What is usually overlooked in the discussion of Facebook co-founder Eduardo Saverin leaving the U.S. for Singapore (presumably to sell his Facebook stock) is the CALIFORNIA capital gains tax. Saverin avoided $67 million in net federal income taxes by leaving the country, but he saved several times that amount by leaving CA — which by law has no “exit tax.”
If he were still a resident of CA when he cashed out the shares, he’d pay 10.3% of the profit to the rapacious “Golden State” — a state that treats capital gains as ordinary income.
If either(or both) of the state’s “millionaires tax” propositions are passed by the voters in November, he would pay 13.3%. Or 15.3%. And yes, these taxes would be RETROACTIVE to the first of this 2012 year.
But by leaving the state and moving to a place with no capital gains tax, he will pay no such tax.
Hence he could choose to move to Singapore.
Or to other exotic lands.
Such as Nevada.
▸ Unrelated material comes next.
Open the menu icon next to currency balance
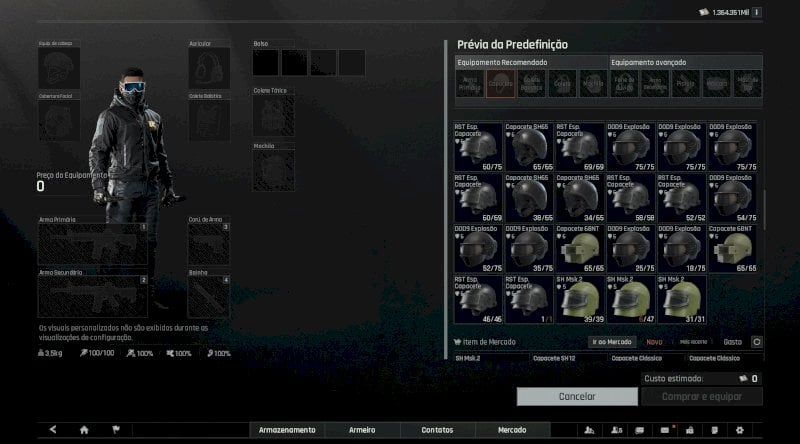The image size is (800, 444). click(x=757, y=12)
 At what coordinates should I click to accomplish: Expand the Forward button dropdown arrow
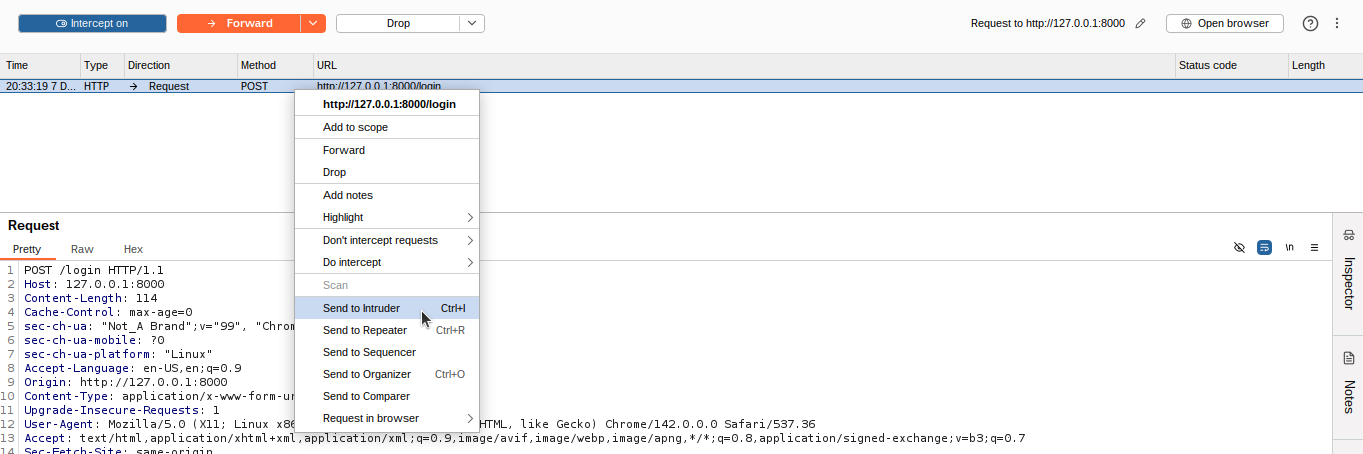click(313, 23)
Or Washington state, South Dakota, Florida, Texas, New Hampshire, Wyoming, or Tennessee.
BOTTOM LINE: People are reluctant to leave a country to avoid taxes — but with big bucks on the line, they WILL leave a state. And no state “exit tax” can stop that.
Any lucky Facebook IPO California multimillionaire who pays a CA capital gains levy on this once-in-a-lifetime windfall is, in essence, paying a tax on their own stupidity. Hopefully the liberal recipients dutifully remain CA residents.